• **Task data**:
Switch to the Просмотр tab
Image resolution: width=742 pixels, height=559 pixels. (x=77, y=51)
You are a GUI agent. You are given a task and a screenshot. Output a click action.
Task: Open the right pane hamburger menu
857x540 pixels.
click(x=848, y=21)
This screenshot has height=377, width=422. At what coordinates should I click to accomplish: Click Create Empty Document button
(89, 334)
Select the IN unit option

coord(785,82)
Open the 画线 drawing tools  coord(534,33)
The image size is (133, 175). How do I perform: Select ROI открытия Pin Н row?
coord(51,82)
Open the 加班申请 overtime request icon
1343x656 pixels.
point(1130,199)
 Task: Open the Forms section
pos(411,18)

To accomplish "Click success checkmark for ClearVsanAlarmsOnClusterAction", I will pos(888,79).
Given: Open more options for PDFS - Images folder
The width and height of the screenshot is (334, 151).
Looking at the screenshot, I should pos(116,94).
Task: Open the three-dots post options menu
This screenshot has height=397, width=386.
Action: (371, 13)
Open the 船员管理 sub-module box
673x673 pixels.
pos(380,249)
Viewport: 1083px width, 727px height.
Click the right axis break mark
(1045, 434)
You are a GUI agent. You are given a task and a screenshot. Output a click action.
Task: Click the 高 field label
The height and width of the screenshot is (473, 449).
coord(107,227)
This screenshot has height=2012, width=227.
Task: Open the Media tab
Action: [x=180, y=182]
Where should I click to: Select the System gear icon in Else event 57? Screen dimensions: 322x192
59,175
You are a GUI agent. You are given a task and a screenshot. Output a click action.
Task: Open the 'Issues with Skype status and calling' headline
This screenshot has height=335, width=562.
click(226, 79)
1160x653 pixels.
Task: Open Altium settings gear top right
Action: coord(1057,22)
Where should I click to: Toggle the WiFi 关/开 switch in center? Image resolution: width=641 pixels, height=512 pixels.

• **What is required**:
Convert the lines above into a Markdown table with two columns, Row and Line. Number each row and leave out any blank lines.

• **The solution**:
| Row | Line |
|---|---|
| 1 | Switch to the Просмотр tab |
| 2 | Image resolution: width=742 pixels, height=559 pixels. (x=77, y=51) |
| 3 | You are a GUI agent. You are given a task and a screenshot. Output a click action. |
| 4 | Task: Open the right pane hamburger menu |
| 5 | 857x540 pixels. |
| 6 | click(x=848, y=21) |
| 7 | This screenshot has height=377, width=422. At what coordinates should I click to accomplish: Click Create Empty Document button |
| 8 | (89, 334) |
| 9 | Select the IN unit option |
| 10 | coord(785,82) |
| 11 | Open the 画线 drawing tools  coord(534,33) |
| 12 | The image size is (133, 175). How do I perform: Select ROI открытия Pin Н row? |
| 13 | coord(51,82) |
| 14 | Open the 加班申请 overtime request icon |
| 15 | 1343x656 pixels. |
| 16 | point(1130,199) |
| 17 |  Task: Open the Forms section |
| 18 | pos(411,18) |
| 19 | To accomplish "Click success checkmark for ClearVsanAlarmsOnClusterAction", I will pos(888,79). |
| 20 | Given: Open more options for PDFS - Images folder |
| 21 | The width and height of the screenshot is (334, 151). |
| 22 | Looking at the screenshot, I should pos(116,94). |
| 23 | Task: Open the three-dots post options menu |
| 24 | This screenshot has height=397, width=386. |
| 25 | Action: (371, 13) |
| 26 | Open the 船员管理 sub-module box |
| 27 | 673x673 pixels. |
| 28 | pos(380,249) |
| 29 | Viewport: 1083px width, 727px height. |
| 30 | Click the right axis break mark |
| 31 | (1045, 434) |
| 32 | You are a GUI agent. You are given a task and a screenshot. Output a click action. |
| 33 | Task: Click the 高 field label |
| 34 | The height and width of the screenshot is (473, 449). |
| 35 | coord(107,227) |
| 36 | This screenshot has height=2012, width=227. |
| 37 | Task: Open the Media tab |
| 38 | Action: [x=180, y=182] |
| 39 | Where should I click to: Select the System gear icon in Else event 57? Screen dimensions: 322x192 |
| 40 | 59,175 |
| 41 | You are a GUI agent. You are given a task and a screenshot. Output a click action. |
| 42 | Task: Open the 'Issues with Skype status and calling' headline |
| 43 | This screenshot has height=335, width=562. |
| 44 | click(226, 79) |
| 45 | 1160x653 pixels. |
| 46 | Task: Open Altium settings gear top right |
| 47 | Action: coord(1057,22) |
| 48 | Where should I click to: Toggle the WiFi 关/开 switch in center? Image resolution: width=641 pixels, height=512 pixels. |